Implementation of sparse matrix
A sparse matrix is not useless because many packages contain algorithms that accept a sparse matrix as input.
You can look at Sklearn's SVMs as an example.
You need a special implementation to deal with sparse matrix because they are stored differently from a normal matrix. However, as mentioned in the comments by @Majid Mortazavi you can follow this answer to convert your sparse matrix to a normal one and use any other implementations out there. You just need to be careful with your RAM usage.
Theoretical application of sparse matrix
A sparse matrix is not useless because many fields in machine learning make use of sparse features.
You can look at NLP as an example. A common feature used in text categorization is TF-IDF which is a sparse representation of a document.

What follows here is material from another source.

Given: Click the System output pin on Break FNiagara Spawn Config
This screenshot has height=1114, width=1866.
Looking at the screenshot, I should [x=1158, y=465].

Since the data is sparse, it is often enough to use linear models for classification, since most of the features for a data point will be $0$. This can be considered a good thing because they are easier and faster to compute and no polynomial kernels are needed.
Solving your challenge
You also mentioned PCA for dimensionality reduction but I don't understand why you would need it at this points. Seems like you are creating a sparse matrix to encode a categorical feature.
Maybe, instead of reducing your sparse matrix, you can have a look at better ways to deal with categorical features.